An exact copy of the listing is required.

☆ ☆ ☆ ☆ ☆ ☆ ☆

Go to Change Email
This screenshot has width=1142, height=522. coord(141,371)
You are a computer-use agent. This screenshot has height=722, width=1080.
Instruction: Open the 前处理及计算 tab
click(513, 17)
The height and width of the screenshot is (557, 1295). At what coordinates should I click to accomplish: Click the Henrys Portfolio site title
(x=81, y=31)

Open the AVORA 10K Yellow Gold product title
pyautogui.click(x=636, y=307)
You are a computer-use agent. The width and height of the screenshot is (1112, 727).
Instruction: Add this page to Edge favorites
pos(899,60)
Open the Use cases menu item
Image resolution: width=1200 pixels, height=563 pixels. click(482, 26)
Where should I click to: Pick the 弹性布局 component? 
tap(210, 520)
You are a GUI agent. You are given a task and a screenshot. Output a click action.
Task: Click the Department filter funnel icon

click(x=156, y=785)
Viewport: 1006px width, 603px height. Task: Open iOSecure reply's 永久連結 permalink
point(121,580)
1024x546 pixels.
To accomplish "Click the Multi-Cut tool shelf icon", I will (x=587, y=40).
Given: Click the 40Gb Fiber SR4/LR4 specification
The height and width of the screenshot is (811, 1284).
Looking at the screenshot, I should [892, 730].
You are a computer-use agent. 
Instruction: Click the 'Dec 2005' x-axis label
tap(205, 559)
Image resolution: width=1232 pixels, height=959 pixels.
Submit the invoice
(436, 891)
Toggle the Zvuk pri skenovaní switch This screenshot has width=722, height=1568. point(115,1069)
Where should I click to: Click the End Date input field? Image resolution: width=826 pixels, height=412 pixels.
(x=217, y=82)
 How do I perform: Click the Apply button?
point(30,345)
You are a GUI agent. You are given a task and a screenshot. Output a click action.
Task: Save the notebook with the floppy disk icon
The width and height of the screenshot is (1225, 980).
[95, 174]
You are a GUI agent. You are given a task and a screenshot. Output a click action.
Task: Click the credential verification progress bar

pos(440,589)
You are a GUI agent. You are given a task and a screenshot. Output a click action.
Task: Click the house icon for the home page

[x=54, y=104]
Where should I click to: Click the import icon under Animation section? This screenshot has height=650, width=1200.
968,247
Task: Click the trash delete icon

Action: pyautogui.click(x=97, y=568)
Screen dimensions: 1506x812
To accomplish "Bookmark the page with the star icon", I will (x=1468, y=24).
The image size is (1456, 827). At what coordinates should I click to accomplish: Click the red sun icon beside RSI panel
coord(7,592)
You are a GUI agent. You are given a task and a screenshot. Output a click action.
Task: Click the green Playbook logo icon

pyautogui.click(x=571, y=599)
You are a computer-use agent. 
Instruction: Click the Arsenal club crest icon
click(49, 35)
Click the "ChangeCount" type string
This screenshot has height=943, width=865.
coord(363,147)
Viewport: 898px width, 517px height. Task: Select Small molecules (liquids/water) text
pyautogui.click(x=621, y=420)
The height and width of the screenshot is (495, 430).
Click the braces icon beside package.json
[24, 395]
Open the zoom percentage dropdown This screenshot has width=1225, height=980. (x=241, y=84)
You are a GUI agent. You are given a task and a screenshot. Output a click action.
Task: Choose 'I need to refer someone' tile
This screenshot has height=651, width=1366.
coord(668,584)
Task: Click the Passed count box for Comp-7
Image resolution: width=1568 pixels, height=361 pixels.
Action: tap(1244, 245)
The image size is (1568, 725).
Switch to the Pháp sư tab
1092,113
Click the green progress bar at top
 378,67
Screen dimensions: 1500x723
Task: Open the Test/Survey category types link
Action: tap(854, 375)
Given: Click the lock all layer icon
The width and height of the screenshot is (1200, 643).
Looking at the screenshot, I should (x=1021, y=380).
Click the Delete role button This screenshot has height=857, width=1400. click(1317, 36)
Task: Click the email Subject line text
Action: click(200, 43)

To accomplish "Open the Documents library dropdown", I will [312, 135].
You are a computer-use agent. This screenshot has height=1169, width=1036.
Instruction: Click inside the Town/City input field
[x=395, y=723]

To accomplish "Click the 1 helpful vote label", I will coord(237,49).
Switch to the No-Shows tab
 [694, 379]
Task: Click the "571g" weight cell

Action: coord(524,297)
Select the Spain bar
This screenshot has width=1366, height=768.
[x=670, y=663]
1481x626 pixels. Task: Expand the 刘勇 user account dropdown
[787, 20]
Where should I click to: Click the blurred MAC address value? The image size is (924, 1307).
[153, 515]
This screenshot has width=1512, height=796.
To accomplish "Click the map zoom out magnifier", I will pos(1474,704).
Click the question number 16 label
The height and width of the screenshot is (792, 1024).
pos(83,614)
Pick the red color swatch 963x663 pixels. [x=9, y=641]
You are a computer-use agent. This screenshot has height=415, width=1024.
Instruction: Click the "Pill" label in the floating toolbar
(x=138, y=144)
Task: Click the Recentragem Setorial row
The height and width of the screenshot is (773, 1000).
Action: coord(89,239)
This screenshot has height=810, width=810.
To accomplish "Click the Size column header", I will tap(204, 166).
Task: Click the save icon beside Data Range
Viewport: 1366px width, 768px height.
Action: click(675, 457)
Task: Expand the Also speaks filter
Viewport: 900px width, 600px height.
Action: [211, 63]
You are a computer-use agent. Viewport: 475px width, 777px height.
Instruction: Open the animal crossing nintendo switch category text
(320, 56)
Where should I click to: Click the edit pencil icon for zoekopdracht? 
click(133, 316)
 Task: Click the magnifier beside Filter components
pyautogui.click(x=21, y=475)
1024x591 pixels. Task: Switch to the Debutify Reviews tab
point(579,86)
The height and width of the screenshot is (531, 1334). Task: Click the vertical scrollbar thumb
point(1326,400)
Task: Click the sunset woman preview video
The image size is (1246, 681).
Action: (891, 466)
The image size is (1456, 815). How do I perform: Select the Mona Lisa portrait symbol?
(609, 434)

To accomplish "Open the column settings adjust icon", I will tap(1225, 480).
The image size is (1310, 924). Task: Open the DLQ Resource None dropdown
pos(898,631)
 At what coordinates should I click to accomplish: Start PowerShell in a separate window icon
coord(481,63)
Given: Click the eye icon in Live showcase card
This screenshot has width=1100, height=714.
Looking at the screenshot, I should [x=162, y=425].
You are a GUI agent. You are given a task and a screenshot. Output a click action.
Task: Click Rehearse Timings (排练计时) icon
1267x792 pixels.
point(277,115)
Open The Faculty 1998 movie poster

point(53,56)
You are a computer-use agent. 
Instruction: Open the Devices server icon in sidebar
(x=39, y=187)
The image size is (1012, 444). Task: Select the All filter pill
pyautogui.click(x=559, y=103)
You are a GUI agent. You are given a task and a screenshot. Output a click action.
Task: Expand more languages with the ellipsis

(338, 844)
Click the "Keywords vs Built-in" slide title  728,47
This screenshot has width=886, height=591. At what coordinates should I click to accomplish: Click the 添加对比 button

☆ ☆ ☆ ☆ ☆ ☆ ☆

Response box:
Go to Change Email
This screenshot has width=1142, height=522. coord(141,371)
You are a computer-use agent. This screenshot has height=722, width=1080.
Instruction: Open the 前处理及计算 tab
click(513, 17)
The height and width of the screenshot is (557, 1295). At what coordinates should I click to accomplish: Click the Henrys Portfolio site title
(x=81, y=31)

Open the AVORA 10K Yellow Gold product title
pyautogui.click(x=636, y=307)
You are a computer-use agent. The width and height of the screenshot is (1112, 727).
Instruction: Add this page to Edge favorites
pos(899,60)
Open the Use cases menu item
Image resolution: width=1200 pixels, height=563 pixels. click(482, 26)
Where should I click to: Pick the 弹性布局 component? 
tap(210, 520)
You are a GUI agent. You are given a task and a screenshot. Output a click action.
Task: Click the Department filter funnel icon

click(x=156, y=785)
Viewport: 1006px width, 603px height. Task: Open iOSecure reply's 永久連結 permalink
point(121,580)
1024x546 pixels.
To accomplish "Click the Multi-Cut tool shelf icon", I will (x=587, y=40).
Given: Click the 40Gb Fiber SR4/LR4 specification
The height and width of the screenshot is (811, 1284).
Looking at the screenshot, I should [892, 730].
You are a computer-use agent. 
Instruction: Click the 'Dec 2005' x-axis label
tap(205, 559)
Image resolution: width=1232 pixels, height=959 pixels.
Submit the invoice
(436, 891)
Toggle the Zvuk pri skenovaní switch This screenshot has width=722, height=1568. point(115,1069)
Where should I click to: Click the End Date input field? Image resolution: width=826 pixels, height=412 pixels.
(x=217, y=82)
 How do I perform: Click the Apply button?
point(30,345)
You are a GUI agent. You are given a task and a screenshot. Output a click action.
Task: Save the notebook with the floppy disk icon
The width and height of the screenshot is (1225, 980).
[95, 174]
You are a GUI agent. You are given a task and a screenshot. Output a click action.
Task: Click the credential verification progress bar

pos(440,589)
You are a GUI agent. You are given a task and a screenshot. Output a click action.
Task: Click the house icon for the home page

[x=54, y=104]
Where should I click to: Click the import icon under Animation section? This screenshot has height=650, width=1200.
968,247
Task: Click the trash delete icon

Action: pyautogui.click(x=97, y=568)
Screen dimensions: 1506x812
To accomplish "Bookmark the page with the star icon", I will (x=1468, y=24).
The image size is (1456, 827). At what coordinates should I click to accomplish: Click the red sun icon beside RSI panel
coord(7,592)
You are a GUI agent. You are given a task and a screenshot. Output a click action.
Task: Click the green Playbook logo icon

pyautogui.click(x=571, y=599)
You are a computer-use agent. 
Instruction: Click the Arsenal club crest icon
click(49, 35)
Click the "ChangeCount" type string
This screenshot has height=943, width=865.
coord(363,147)
Viewport: 898px width, 517px height. Task: Select Small molecules (liquids/water) text
pyautogui.click(x=621, y=420)
The height and width of the screenshot is (495, 430).
Click the braces icon beside package.json
[24, 395]
Open the zoom percentage dropdown This screenshot has width=1225, height=980. (x=241, y=84)
You are a GUI agent. You are given a task and a screenshot. Output a click action.
Task: Choose 'I need to refer someone' tile
This screenshot has height=651, width=1366.
coord(668,584)
Task: Click the Passed count box for Comp-7
Image resolution: width=1568 pixels, height=361 pixels.
Action: tap(1244, 245)
The image size is (1568, 725).
Switch to the Pháp sư tab
1092,113
Click the green progress bar at top
 378,67
Screen dimensions: 1500x723
Task: Open the Test/Survey category types link
Action: tap(854, 375)
Given: Click the lock all layer icon
The width and height of the screenshot is (1200, 643).
Looking at the screenshot, I should (x=1021, y=380).
Click the Delete role button This screenshot has height=857, width=1400. click(1317, 36)
Task: Click the email Subject line text
Action: click(200, 43)

To accomplish "Open the Documents library dropdown", I will [312, 135].
You are a computer-use agent. This screenshot has height=1169, width=1036.
Instruction: Click inside the Town/City input field
[x=395, y=723]

To accomplish "Click the 1 helpful vote label", I will coord(237,49).
Switch to the No-Shows tab
 [694, 379]
Task: Click the "571g" weight cell

Action: coord(524,297)
Select the Spain bar
This screenshot has width=1366, height=768.
[x=670, y=663]
1481x626 pixels. Task: Expand the 刘勇 user account dropdown
[787, 20]
Where should I click to: Click the blurred MAC address value? The image size is (924, 1307).
[153, 515]
This screenshot has width=1512, height=796.
To accomplish "Click the map zoom out magnifier", I will pos(1474,704).
Click the question number 16 label
The height and width of the screenshot is (792, 1024).
pos(83,614)
Pick the red color swatch 963x663 pixels. [x=9, y=641]
You are a computer-use agent. This screenshot has height=415, width=1024.
Instruction: Click the "Pill" label in the floating toolbar
(x=138, y=144)
Task: Click the Recentragem Setorial row
The height and width of the screenshot is (773, 1000).
Action: coord(89,239)
This screenshot has height=810, width=810.
To accomplish "Click the Size column header", I will tap(204, 166).
Task: Click the save icon beside Data Range
Viewport: 1366px width, 768px height.
Action: click(675, 457)
Task: Expand the Also speaks filter
Viewport: 900px width, 600px height.
Action: [211, 63]
You are a computer-use agent. Viewport: 475px width, 777px height.
Instruction: Open the animal crossing nintendo switch category text
(320, 56)
Where should I click to: Click the edit pencil icon for zoekopdracht? 
click(133, 316)
 Task: Click the magnifier beside Filter components
pyautogui.click(x=21, y=475)
1024x591 pixels. Task: Switch to the Debutify Reviews tab
point(579,86)
The height and width of the screenshot is (531, 1334). Task: Click the vertical scrollbar thumb
point(1326,400)
Task: Click the sunset woman preview video
The image size is (1246, 681).
Action: (891, 466)
The image size is (1456, 815). How do I perform: Select the Mona Lisa portrait symbol?
(609, 434)

To accomplish "Open the column settings adjust icon", I will tap(1225, 480).
The image size is (1310, 924). Task: Open the DLQ Resource None dropdown
pos(898,631)
 At what coordinates should I click to accomplish: Start PowerShell in a separate window icon
coord(481,63)
Given: Click the eye icon in Live showcase card
This screenshot has width=1100, height=714.
Looking at the screenshot, I should [x=162, y=425].
You are a GUI agent. You are given a task and a screenshot. Output a click action.
Task: Click Rehearse Timings (排练计时) icon
1267x792 pixels.
point(277,115)
Open The Faculty 1998 movie poster

point(53,56)
You are a computer-use agent. 
Instruction: Open the Devices server icon in sidebar
(x=39, y=187)
The image size is (1012, 444). Task: Select the All filter pill
pyautogui.click(x=559, y=103)
You are a GUI agent. You are given a task and a screenshot. Output a click action.
Task: Expand more languages with the ellipsis

(338, 844)
Click the "Keywords vs Built-in" slide title  728,47
This screenshot has width=886, height=591. At what coordinates should I click to accomplish: Click the 添加对比 button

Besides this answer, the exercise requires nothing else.